-------- Raw records --------
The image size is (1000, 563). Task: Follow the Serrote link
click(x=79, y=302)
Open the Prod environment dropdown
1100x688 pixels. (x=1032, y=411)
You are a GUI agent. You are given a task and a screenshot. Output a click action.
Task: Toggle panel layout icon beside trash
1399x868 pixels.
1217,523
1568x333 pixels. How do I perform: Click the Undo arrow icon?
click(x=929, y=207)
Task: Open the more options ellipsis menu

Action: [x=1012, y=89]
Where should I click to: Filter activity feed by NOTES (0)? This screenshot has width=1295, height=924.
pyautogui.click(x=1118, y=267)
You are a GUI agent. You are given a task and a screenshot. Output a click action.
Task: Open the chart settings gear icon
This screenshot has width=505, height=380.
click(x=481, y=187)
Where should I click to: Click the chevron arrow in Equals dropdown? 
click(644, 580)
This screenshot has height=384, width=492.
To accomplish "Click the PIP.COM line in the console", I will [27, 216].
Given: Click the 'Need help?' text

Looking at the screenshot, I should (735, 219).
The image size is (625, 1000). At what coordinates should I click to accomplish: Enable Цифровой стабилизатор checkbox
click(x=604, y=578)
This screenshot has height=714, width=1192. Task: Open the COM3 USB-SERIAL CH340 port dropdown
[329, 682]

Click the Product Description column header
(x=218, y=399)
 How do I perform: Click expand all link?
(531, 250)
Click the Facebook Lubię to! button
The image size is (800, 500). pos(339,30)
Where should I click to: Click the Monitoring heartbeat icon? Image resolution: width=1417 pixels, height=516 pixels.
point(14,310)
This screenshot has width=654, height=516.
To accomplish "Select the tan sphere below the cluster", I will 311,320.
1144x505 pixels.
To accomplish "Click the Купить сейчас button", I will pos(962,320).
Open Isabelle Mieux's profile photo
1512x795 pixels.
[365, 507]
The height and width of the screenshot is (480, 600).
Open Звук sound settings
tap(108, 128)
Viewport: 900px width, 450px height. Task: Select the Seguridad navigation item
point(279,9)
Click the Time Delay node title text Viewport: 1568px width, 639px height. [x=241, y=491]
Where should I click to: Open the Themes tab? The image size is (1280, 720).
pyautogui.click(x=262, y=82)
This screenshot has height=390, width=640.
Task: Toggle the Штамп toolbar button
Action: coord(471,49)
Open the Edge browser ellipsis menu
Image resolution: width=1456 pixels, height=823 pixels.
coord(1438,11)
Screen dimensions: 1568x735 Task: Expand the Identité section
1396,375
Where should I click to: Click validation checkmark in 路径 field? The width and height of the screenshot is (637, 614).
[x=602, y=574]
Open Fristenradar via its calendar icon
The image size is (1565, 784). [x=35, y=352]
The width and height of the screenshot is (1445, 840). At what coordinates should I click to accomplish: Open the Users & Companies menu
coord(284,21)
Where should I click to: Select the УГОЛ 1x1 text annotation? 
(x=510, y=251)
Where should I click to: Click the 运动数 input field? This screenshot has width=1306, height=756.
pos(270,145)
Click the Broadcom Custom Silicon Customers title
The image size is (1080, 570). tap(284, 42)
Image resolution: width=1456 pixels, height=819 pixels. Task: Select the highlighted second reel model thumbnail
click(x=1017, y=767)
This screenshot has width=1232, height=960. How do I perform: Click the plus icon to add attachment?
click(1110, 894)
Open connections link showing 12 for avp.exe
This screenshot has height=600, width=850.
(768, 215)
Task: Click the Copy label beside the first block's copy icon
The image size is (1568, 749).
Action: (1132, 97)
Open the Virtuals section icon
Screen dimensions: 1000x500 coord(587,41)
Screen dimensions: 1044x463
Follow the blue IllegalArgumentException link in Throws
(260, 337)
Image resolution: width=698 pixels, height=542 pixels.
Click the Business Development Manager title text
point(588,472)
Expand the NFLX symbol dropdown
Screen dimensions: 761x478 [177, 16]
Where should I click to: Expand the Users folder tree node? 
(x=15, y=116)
--------
**The task**. Copy out, in full, each line of the data above that contains the word "resolution".

**The completed task**.
Where should I click to: Click the Monitoring heartbeat icon? Image resolution: width=1417 pixels, height=516 pixels.
Image resolution: width=1456 pixels, height=823 pixels.
Image resolution: width=1456 pixels, height=819 pixels. Task: Select the highlighted second reel model thumbnail
Image resolution: width=698 pixels, height=542 pixels.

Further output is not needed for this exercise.